▸ O que fazer:
**1.** Com base no excerto sobre a Operação Fizz, responda a estas perguntas:
(a) Em que tribunal deu entrada o documento da procuradora Leonor Machado?
(b) Em que data foi constituído o grupo Aquattro?
(c) Que percentagem da Portmill era detida pela "Aquattro Internacional"?
**2.** Enumere todos os acionistas do grupo Aquattro no momento da sua constituição, tal como o excerto sobre a Operação Fizz os indica.
**3.** Redija a continuação do excerto sobre a Operação Fizz, começando logo após a última frase apresentada.

▸ Excerto do documento:
▬▬▬▬▬▬

A decisão foi correcta e deve ser mantida. Em resumo, foi nestes termos que a procuradora Leonor Machado respondeu aos recursos de Orlando Figueira e do advogado Paulo Amaral Blanco, ambos condenados em primeira instância no processo "Operação Fizz". Num extenso documento que deu entrada no Tribunal da Relação de Lisboa, a magistrada do Ministério Público defende que as condenações aos dois arguidos (corrupção passiva e activa, branqueamento de capitais, falsificação de documento e violação do segredo de justiça) devem ser mantidas, não tendo o tribunal de primeira instância incorrido em nenhum erro.
Nos respectivos recursos, ambos os artigos declararam que as decisão de arquivamento das suspeitas contra Manuel Vicente foram correctas, já que não havia indícios que o ligassem a crimes cometidos em Portugal. Porém, e recorrendo a elementos do chamado "caso Portmill" - investigação iniciada após uma denúncia do jornalista/ativista angolano Rafael Marques, levantando suspeitas sobre o financiamento desta empresa para entrar no capital social do BES /Angola - a procuradora do Ministério Público traça um padrão de actuação de Manuel Vicente, considerando que, apesar de este não possuir nenhum cargo formal em algumas empresas, está, de facto, ligado a elas. " No decurso do julgamento foram juntos documentos que demonstram que a Portmill, era utilizada por Manuel Vicente, Leopoldino Nascimento e Helder Dias na condução dos seus negócios", ou seja os homens-fortes do regime de José Eduardo dos Santos. Como proprietário formal (com acções ao portador) da empresa surgia o cidadão angolano Zandre Campos, porém, como realçou o Ministério Público, a empresa era detida pelo grupo "Aquattro Internacional", que entre "2007/2008 fundou 40 subsidiárias com sede na mesma morada em Luanda, entre as quais o Grupo Zahara, a Portmill, a Nazaki &Oil, a Delta Investimentos e Betão e a Althis Siderugia". Por sua vez, o tal grupo Aquattro foi constituído a "26-07-2007, sendo accionistas Manuel Vicente, Leopoldino Nascimento, Hélder Júnior, João Inglês e Domingos Inglês, todos representados já nessa altura por Isménio Coelho Macedo, administrador do Banco Privado Atlântico, sendo que cada um dos três primeiros sócios referidos ficaram com 33% e os restantes com 0,5% para cada." "A "Aqattro Internacional" detinha a "Portmill" em 99,96% sendo os restantes sócios Domingos Inglês e João Inglês e na cessão de quotas de 10-06-2009, momento em que se opera a transformação da sociedade por quotas em sociedade por acções, aparece Isménio Macedo a representar a "Aquattro" e os accionistas João Inglês e Domingos Inglês, e simultaneamente a representar os cessionários, testas de ferro dos verdadeiros accionistas", concluiu aLeonor Machado.

▬▬▬▬▬▬

▸ Lista de itens:
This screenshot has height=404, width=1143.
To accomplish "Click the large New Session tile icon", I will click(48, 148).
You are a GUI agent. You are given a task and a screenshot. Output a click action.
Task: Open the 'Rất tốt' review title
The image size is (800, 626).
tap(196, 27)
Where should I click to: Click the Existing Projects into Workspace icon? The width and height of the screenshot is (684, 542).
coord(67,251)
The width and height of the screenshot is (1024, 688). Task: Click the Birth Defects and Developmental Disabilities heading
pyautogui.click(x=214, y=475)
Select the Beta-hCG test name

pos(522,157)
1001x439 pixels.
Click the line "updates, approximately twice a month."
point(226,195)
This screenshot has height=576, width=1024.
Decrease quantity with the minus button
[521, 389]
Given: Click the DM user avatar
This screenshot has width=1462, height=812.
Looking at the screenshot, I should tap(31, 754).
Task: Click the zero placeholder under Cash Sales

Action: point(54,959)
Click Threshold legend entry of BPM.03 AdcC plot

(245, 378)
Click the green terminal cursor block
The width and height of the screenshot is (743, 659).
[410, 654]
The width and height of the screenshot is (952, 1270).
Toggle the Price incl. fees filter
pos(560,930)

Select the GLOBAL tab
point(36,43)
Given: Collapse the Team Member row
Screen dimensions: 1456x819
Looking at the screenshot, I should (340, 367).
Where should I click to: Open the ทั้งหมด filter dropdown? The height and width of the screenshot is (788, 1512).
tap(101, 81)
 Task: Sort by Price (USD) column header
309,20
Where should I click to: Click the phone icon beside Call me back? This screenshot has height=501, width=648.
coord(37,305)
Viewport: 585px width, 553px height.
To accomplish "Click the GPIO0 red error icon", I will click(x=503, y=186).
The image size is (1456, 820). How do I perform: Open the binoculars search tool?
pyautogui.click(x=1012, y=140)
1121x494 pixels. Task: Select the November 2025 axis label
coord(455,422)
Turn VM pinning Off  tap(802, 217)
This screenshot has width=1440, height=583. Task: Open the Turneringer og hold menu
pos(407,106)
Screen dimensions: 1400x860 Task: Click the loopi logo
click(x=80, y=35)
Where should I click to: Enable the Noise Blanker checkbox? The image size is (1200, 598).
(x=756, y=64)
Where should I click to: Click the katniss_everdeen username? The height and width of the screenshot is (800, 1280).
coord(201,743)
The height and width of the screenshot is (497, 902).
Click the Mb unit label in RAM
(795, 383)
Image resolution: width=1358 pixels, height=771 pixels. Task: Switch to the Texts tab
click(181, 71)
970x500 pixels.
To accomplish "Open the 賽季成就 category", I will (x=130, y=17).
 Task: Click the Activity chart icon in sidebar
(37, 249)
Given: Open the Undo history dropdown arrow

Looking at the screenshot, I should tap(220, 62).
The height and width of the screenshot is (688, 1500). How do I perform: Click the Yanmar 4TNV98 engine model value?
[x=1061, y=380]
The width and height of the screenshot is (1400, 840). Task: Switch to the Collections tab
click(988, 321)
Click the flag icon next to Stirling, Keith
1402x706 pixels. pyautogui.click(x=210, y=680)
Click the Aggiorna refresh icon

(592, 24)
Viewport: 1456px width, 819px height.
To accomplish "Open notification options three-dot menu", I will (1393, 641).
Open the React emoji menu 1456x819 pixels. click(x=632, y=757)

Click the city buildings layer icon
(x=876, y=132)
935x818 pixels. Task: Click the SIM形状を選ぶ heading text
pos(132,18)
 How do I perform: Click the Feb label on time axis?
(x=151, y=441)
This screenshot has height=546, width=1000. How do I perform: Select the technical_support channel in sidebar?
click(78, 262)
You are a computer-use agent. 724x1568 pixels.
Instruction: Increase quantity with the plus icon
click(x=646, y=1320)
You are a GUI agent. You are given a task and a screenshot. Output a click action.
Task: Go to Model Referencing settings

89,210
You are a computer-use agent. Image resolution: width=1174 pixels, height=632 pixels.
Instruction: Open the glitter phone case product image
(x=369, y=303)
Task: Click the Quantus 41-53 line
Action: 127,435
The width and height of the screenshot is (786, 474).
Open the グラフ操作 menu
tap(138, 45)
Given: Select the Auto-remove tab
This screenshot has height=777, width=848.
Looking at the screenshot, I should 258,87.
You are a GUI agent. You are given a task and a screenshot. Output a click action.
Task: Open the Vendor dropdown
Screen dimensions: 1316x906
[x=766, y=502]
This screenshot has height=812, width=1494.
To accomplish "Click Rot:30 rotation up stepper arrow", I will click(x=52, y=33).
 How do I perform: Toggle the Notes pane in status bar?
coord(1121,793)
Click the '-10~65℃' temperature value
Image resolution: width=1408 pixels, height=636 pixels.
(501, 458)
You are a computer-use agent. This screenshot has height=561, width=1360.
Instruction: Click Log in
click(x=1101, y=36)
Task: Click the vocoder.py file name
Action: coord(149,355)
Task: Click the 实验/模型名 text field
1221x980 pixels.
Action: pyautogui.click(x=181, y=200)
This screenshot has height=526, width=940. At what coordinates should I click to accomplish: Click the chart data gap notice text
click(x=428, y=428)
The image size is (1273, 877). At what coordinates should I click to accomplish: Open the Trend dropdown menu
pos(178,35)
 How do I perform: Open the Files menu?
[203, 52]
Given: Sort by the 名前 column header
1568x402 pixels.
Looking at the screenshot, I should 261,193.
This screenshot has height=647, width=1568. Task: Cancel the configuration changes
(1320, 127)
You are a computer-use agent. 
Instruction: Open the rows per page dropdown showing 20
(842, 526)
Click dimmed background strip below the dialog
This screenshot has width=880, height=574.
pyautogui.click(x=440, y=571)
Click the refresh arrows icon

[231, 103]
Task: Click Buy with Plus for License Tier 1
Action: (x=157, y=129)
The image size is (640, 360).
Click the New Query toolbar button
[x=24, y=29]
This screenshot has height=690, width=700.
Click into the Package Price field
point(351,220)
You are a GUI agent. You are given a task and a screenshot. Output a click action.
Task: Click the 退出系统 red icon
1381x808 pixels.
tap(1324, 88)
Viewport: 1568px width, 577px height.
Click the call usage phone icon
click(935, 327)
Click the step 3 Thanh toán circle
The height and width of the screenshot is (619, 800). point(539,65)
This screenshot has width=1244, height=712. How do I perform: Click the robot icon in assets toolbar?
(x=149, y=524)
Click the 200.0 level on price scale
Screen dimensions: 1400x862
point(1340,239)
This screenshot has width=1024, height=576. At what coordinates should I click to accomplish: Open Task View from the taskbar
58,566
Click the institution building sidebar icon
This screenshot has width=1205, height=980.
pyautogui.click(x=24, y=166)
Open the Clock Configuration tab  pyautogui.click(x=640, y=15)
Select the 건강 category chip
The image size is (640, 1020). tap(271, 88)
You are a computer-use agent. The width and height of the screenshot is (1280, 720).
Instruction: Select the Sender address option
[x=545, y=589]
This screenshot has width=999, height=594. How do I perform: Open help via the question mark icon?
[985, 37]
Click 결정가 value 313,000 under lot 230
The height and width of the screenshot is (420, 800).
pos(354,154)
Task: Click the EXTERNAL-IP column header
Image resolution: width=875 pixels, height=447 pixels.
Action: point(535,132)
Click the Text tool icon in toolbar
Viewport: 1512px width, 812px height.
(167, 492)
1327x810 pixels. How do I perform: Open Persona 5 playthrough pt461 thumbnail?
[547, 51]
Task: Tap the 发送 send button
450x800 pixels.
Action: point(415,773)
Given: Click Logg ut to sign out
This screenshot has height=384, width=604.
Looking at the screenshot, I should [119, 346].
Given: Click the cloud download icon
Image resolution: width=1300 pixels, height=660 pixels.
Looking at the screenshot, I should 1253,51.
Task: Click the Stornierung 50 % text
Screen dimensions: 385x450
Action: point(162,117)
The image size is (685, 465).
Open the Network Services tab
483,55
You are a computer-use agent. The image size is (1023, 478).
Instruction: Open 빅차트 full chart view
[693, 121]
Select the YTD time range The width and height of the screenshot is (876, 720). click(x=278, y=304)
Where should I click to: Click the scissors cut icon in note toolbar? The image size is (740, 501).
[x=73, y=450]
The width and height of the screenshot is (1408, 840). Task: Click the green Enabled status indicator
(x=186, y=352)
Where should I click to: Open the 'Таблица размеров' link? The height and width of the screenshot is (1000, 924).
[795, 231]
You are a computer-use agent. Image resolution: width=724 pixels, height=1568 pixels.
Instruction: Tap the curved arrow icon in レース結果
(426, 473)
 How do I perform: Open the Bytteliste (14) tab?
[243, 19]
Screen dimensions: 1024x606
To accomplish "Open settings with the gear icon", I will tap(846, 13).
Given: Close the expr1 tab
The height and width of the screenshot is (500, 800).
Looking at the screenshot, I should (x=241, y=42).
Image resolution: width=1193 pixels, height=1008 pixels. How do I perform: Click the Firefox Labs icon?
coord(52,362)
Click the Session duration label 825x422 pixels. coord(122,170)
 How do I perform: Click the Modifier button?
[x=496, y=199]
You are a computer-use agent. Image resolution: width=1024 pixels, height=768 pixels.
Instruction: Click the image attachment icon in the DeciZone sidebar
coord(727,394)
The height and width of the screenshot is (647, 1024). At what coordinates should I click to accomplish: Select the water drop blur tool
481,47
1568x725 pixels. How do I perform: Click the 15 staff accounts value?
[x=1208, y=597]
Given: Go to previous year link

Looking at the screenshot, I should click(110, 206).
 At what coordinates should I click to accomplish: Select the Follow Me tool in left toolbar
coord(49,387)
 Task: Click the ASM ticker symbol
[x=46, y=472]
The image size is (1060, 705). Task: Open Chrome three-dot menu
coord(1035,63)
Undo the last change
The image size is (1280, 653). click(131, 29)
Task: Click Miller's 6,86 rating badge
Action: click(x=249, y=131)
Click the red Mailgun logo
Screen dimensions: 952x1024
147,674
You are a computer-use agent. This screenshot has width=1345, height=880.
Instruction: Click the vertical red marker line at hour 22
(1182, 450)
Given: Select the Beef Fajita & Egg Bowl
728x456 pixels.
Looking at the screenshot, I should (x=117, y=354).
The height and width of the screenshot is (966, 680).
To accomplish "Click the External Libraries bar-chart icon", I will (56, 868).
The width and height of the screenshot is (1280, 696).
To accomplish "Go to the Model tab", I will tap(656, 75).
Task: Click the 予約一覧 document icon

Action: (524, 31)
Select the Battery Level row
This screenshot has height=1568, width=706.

▬▬▬▬▬▬

▸ Resultados das tarefas:
**1.**
(a) No Tribunal da Relação de Lisboa.
(b) Em 26-07-2007.
(c) 99,96%.

**2.** Manuel Vicente, Leopoldino Nascimento, Hélder Júnior, João Inglês e Domingos Inglês.

**3.**
Neste emaranhado de empresa e representações, surgiu, em 2011, uma transferência de dinheiro para a compra de um apartamento no empreendimento Estoril-sol, adquirido em nome de Manuel Vicente pelo seu representante de negócios em Portugal, Armindo Pires, que chegou a ser acusado pelo Ministério Público, acabando absolvido em julgamento. Com um inquérito aberto à compra de vários apartamentos naquele empreendimento, Orlando Figueira, então procurador do Departamento Central de Investigação e Acção Penal (DCIAP), decidiu separar o caso de Manuel V Vicente, arquivando-o, com a justificação de que Vicente tinha rendimentos suficientes que justificavam o seu poder económico. Porém, o tribunal de julgamento e a procuradora consideram que eram necessárias mais diligências, sobretudo para apurar o motivo de uma terceira entidade, ainda por cima offshore, - neste caso a Portmil - surgir a efectuar o pagamento do sinal no contrato-promessa. Algo que o procurador que sucedeu a Orlando Figueira na condução dos processos ligados a Angola, pelo menos, tentou apurar: "Verifica-se assim, que no inquérito em questão, o Procurador Ricardo Martos efectuou diligências por forma a apurar do motivo das transferências efectuadas pelas sociedades, o que não aconteceu quando Figueira foi titular".
A magistrada do Ministério Público entende também que o tribunal analisou correctamente a prova ao descrever e dar como provado como foi montado o circuito para Orlando Figueira receber o dinheiro, a contrapartida para arquivar processos ligados a Manuel Vicente.. Desde o primeiro contrato com a sociedade Primagest - que agora o Ministério Público considera estar ligada ao Banco Privado Atlântico e a ao banqueiro Carlos Silva -, passando até por um contrato de mútuo no próprio banco. "Os termos favoráveis em que o contrato de mútuo foi celebrado, sugerem que, de facto, Orlando Figueira teria uma tratamento especial. Aliás, na ficha de cliente de Figueira, constava que o mesmo tratava directamente com o PCA, o que só pode significar Presidente do Conselho de Administração, ou seja Carlos Silva", refere a procuradora na resposta aos recursos, recordando que em julgamento "o tribunal considerou assim, que as condições contratuais do mútuo demonstram por si só, que o mesmo foi celebrado para ocultar as transferências recebidas de Manuel Vicente, como contrapartida pelos arquivamentos proferidos nos processos, não sendo o contrato verdadeiro".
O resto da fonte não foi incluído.